Traffic Injury Prevention
|May 8, 2026
Summary
This study introduces a Bagging Optimized Dynamic Mode Decomposition (BOPDMD) framework to predict traffic crash risk in Manhattan. BOPDMD accurately forecasts crashes and reveals how urban mobility and pandemic disruptions alter crash patterns.
Area of Science:
- Urban planning and transportation safety
- Data science and machine learning applications
- Spatiotemporal analysis of risk dynamics
Background:
- Understanding urban traffic crash dynamics is crucial for public safety.
- The COVID-19 pandemic significantly altered urban mobility and traffic patterns.
- Accurate short-term crash prediction remains a challenge in complex urban environments.
Purpose of the Study:
- To analyze the spatiotemporal evolution of traffic crash risk in Manhattan.

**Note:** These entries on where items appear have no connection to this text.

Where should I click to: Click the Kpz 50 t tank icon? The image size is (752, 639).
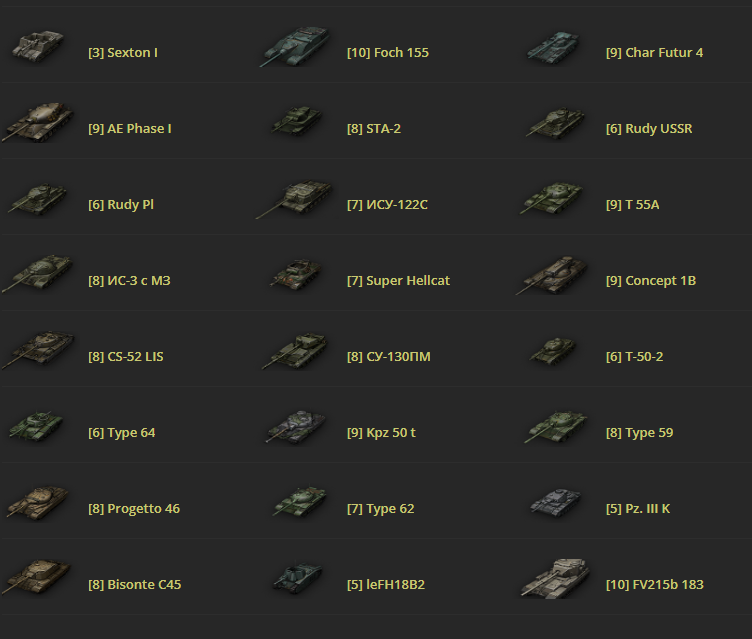point(296,426)
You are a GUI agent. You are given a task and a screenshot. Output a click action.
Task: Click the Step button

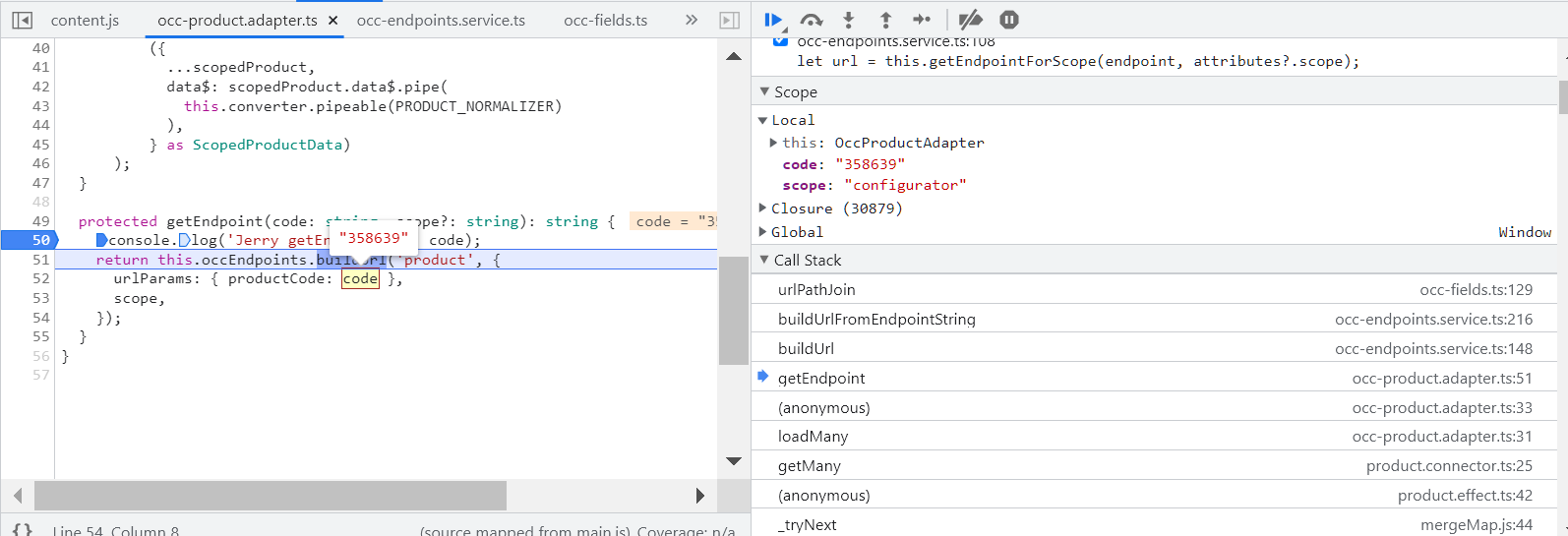click(922, 20)
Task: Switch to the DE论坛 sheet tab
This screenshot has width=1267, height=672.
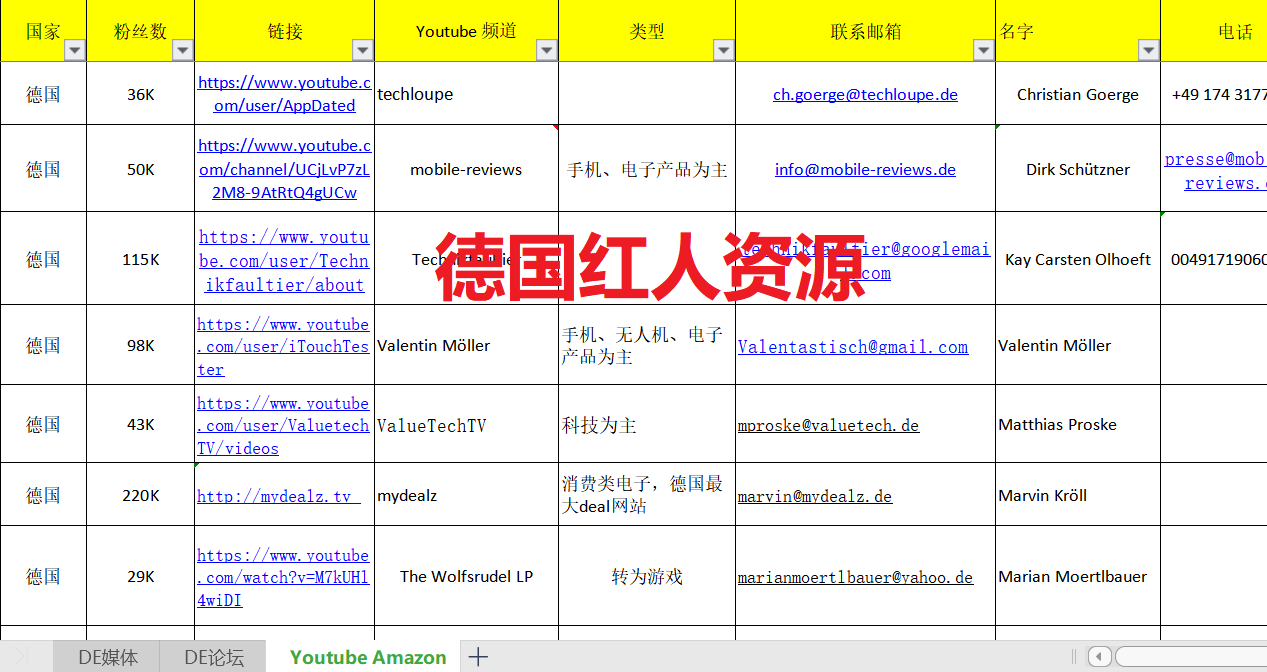Action: pyautogui.click(x=214, y=657)
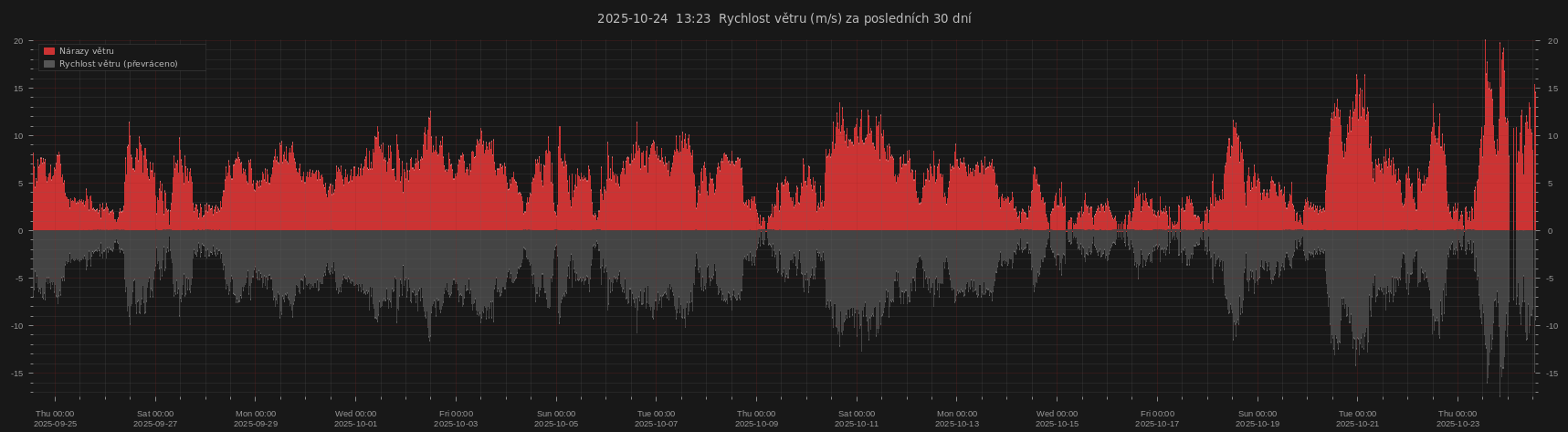Pick the Wed 2025-10-01 tick label
The image size is (1568, 432).
pyautogui.click(x=355, y=418)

- To enhance one- to seven-day-ahead traffic crash prediction using a novel BOPDMD framework.
- To investigate differences in crash patterns between pre-pandemic and pandemic years.
Main Methods:
- Utilized two years of daily Manhattan crash data (2019-2020) aggregated at the neighborhood level.
- Applied a Bagging Optimized Dynamic Mode Decomposition (BOPDMD) framework for prediction and spatiotemporal analysis.

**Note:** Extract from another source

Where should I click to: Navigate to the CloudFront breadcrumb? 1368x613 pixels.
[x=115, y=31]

- Compared BOPDMD performance against standard Dynamic Mode Decomposition (DMD) and baseline models for 1-7 day ahead forecasts.
Main Results:
- BOPDMD demonstrated superior accuracy (lower MAE and RMSE) in crash prediction compared to baseline models.

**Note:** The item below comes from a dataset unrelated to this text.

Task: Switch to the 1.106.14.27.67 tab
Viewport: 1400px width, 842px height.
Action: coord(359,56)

- Spatiotemporal mode analysis revealed distinct crash dynamics between 2019 (stable, periodic) and 2020 (disrupted, transient).
- The framework successfully captured pandemic-induced shifts in crash risk allocation and temporal patterns.
Conclusions:
- BOPDMD offers accurate short-term crash forecasting and interpretable insights into urban risk dynamics.
- The study highlights the impact of external disruptions (like pandemics) on traffic safety.
- Findings support proactive urban safety management through targeted interventions for persistent and emergent crash risks.